-- Material provided follows --

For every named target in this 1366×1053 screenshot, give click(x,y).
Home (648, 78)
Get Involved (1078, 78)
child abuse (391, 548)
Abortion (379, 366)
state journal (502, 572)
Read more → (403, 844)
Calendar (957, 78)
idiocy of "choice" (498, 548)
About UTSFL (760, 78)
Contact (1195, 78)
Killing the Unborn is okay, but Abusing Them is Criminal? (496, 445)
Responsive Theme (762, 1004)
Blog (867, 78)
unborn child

-- Material provided concluded --
-- Material provided follows --

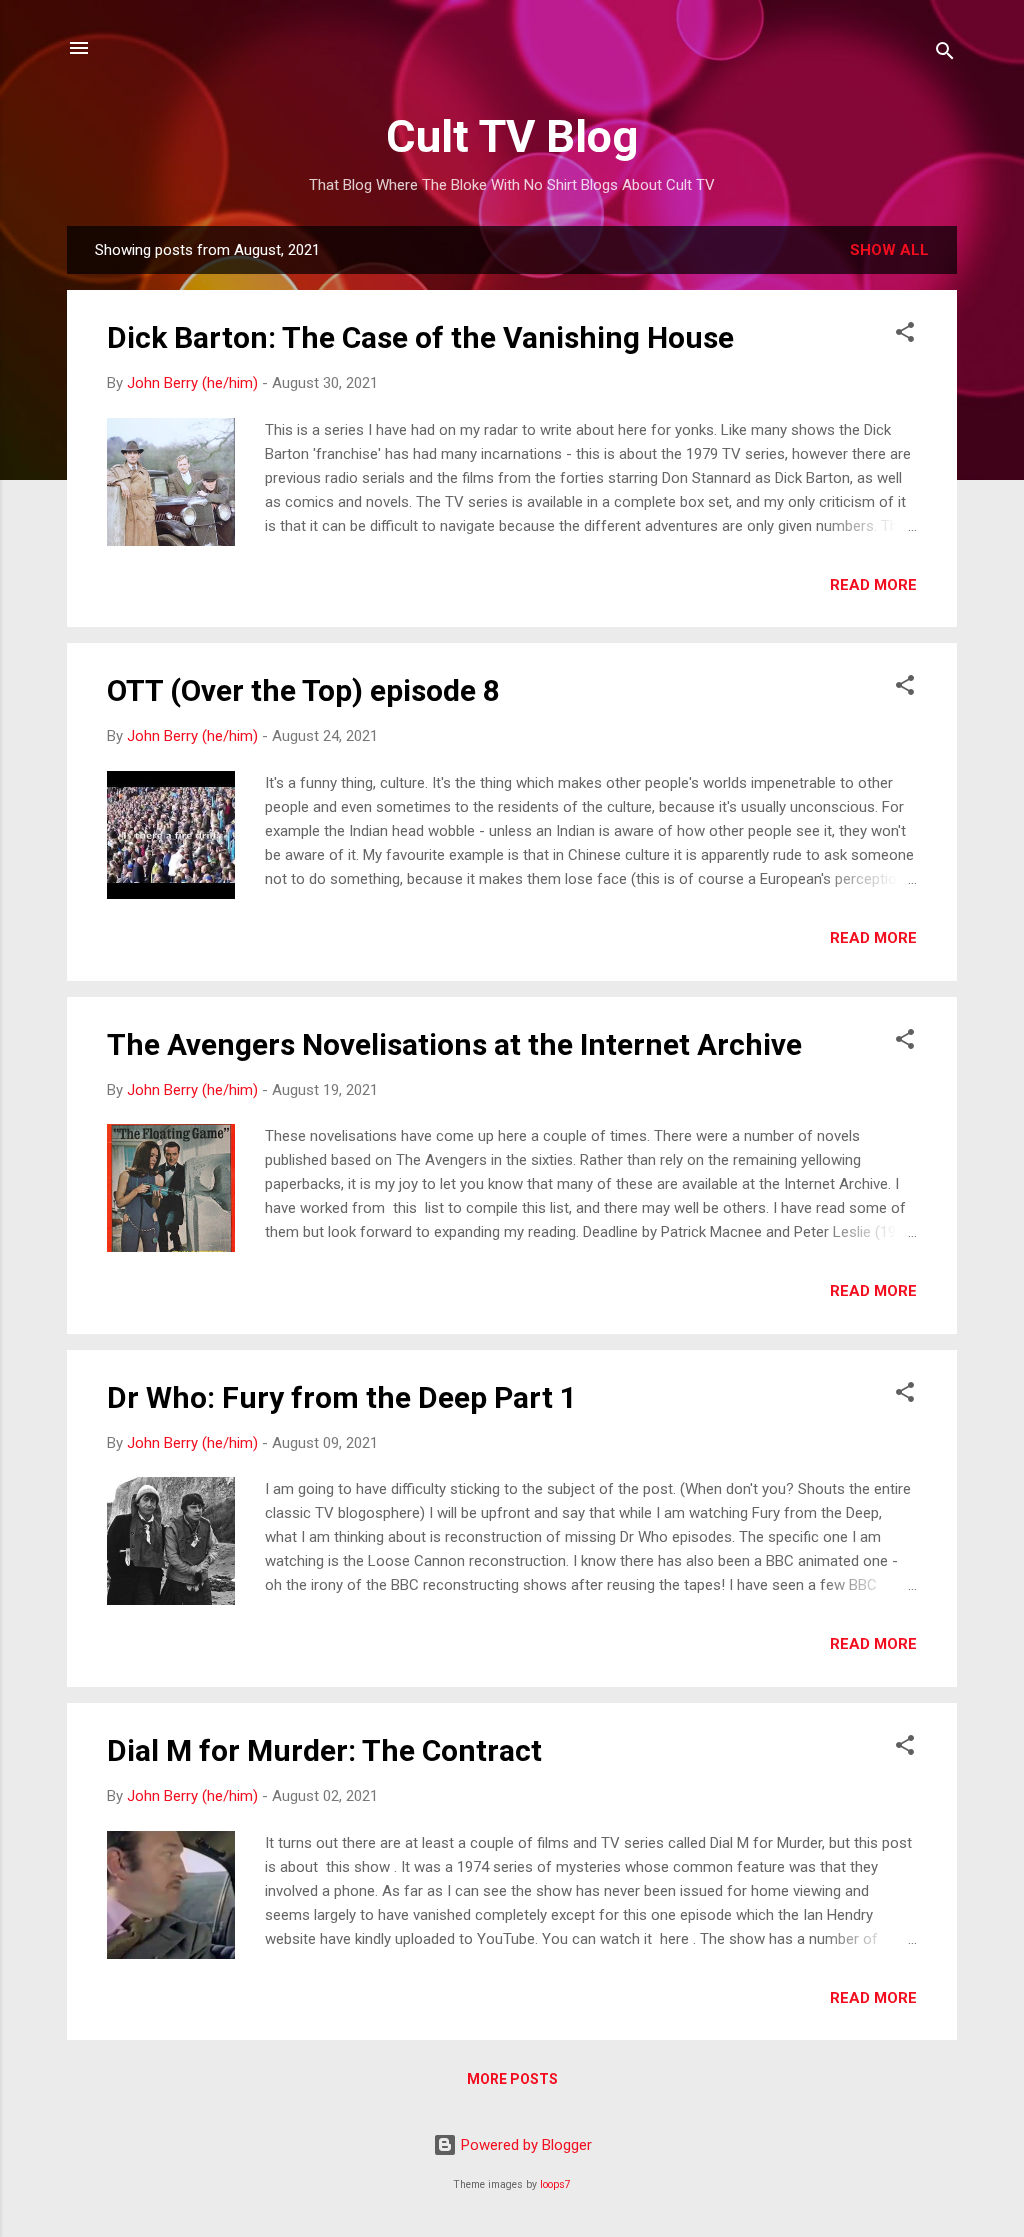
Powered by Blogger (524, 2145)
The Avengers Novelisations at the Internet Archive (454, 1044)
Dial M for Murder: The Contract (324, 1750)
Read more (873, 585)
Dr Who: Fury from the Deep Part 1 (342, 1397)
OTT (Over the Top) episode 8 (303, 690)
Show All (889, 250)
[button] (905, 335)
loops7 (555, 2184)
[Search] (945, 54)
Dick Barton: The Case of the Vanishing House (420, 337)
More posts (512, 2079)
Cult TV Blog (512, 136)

-- Material provided concluded --

• [Requirement]: Return the span of lines in the data above that opens at the line with "For every named" and closes at the line with "unborn child", exactly, ends included, nothing else.

• [Answer section]:
For every named target in this 1366×1053 screenshot, give click(x,y).
Home (648, 78)
Get Involved (1078, 78)
child abuse (391, 548)
Abortion (379, 366)
state journal (502, 572)
Read more → (403, 844)
Calendar (957, 78)
idiocy of "choice" (498, 548)
About UTSFL (760, 78)
Contact (1195, 78)
Killing the Unborn is okay, but Abusing Them is Criminal? (496, 445)
Responsive Theme (762, 1004)
Blog (867, 78)
unborn child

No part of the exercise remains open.